当初、売り場として設定された4階だけではあふれてしまうほど多くのユーザーが詰め掛けた。「Windows 98やMacOS 8.5の時よりも客が多い」とは店員の弁 |
「変人扱いされながらも、BeOSを扱い続けてきて良かった」、BeOSの日本総代理店であるぷらっとホーム(株)の代表取締役で、同ショップの経営に携わってきた本多弘男さんは感慨深げに語った。「今日京都で行なわれている、Linuxのユーザー会には900人もの人が参加したといいます。来年はOSはWindowsオンリーという状態が変化するかもしれない。BeIntel時代がこないとも限らない」
BeOSやLinux、FreeBSDなどの普及のため、草の根の運動に尽力してきたと自負する同氏だけに、今回、BeOS
R4Jが多くのユーザーに受け入れられてことは一際感慨深いことだったのだろう。
今回1番に駆けつけたのは千葉県松戸市にお住まいの室屋さん。お仕事は設計技師で、仕事ではWindowsマシン、自宅ではPowerMacintosh
9600を使用しているとのこと。「CADソフトを利用するためにWindowsを使っているが、基本的にWindows」は嫌いという室屋さん。BeOSは雑誌の付録として配布されたPreview
Release以来のユーザーで、音楽などを中心に活用したいとのこと。「MP3プレーヤーはすでに持っていて、楽しんで使っています」と語っていた。

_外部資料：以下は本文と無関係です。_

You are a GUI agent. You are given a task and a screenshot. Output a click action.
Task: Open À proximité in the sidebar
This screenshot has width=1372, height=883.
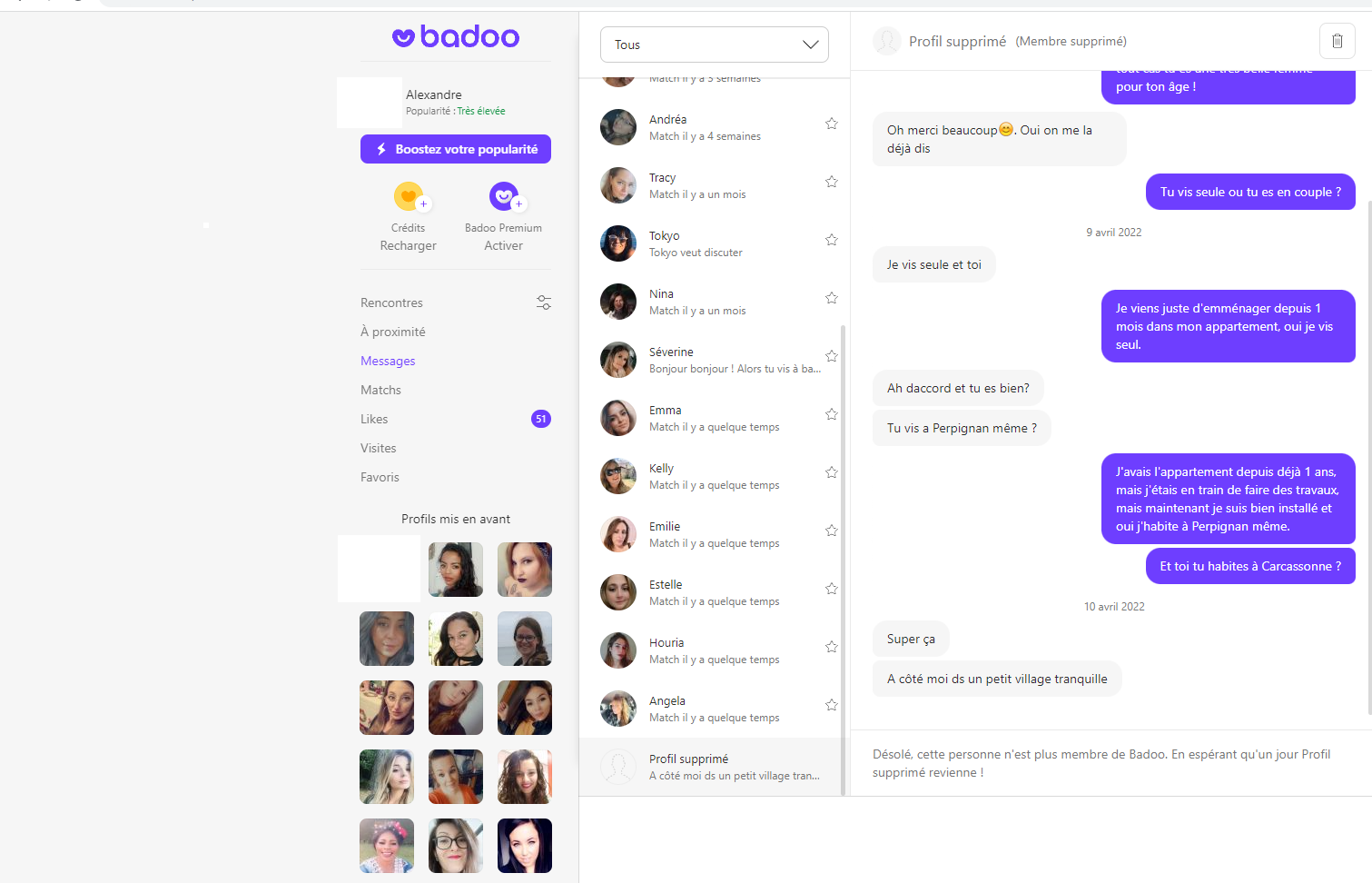[393, 332]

本多社長からBeOSのロゴ入りTシャツをプレゼントされるのは、今回一番乗りの栄誉を獲得した室屋さん |
一番乗りの室屋さんは、Tシャツを掲げて自慢気だ |
本多社長と記念撮影 |
くじ引きでTシャツを獲得した3人 |
本多社長が自らレジで応対する場面も |
マニア色の強いBeOS。ノートパソコン持参で並んでいたのは、東京都世田谷区にお住まいの諏訪さん。「メーリングリストに実況中継のメールを流しているんです」と愛機の『ThinkPad
560Z』片手に気さくに話してくれた。しかし、インストールするのは自宅のデスクトップマシンだそうで、「余ったマシンを有効利用します。BeOSには、マイクロソフトに負けるなと応援したい!」と力強く語ってくれた。
ノートパソコン持参でカウントダウンに臨んだ諏訪さん。「アンチマイクロソフトですか?」という問いに力強くうなずいた |
高確率と書くだけあって、次から次へと当選者が出ていた |
店内はすごい熱気だった |
カウントダウンに訪れた人々の中には、、少ないながら女性の姿も見られた。静岡からやってきた杉山さんもその一人。「Macユーザーの彼氏から勧められて、BeOSを使ってみようと決めたんです。R4Jからは自宅の『FMV
BIBLO』にもインストールできると聞いて是非チャレンジしてみようと思っています」と、多少照れながら、初体験のBeOSへの期待を語ってくれた。
静岡から彼氏とやってきたという杉山さん。「BeOSでやってみたいことは?」という問いには、「R4Jで強化されたネットワークです」と答えてくれた |
12月の寒空の下での船出となったBeOS R4J。購入に集まったユーザーには、BeOSに縁の深いMacintoshユーザーに加え、新たに同OSの魅力を満喫しようとする、新規購入ユーザーの姿も目立ち、確実に同OSの裾野が広がっていることを実感させた。ユーザーの支えるOS。そんなBeOSの性格を改めて実感した瞬間だった。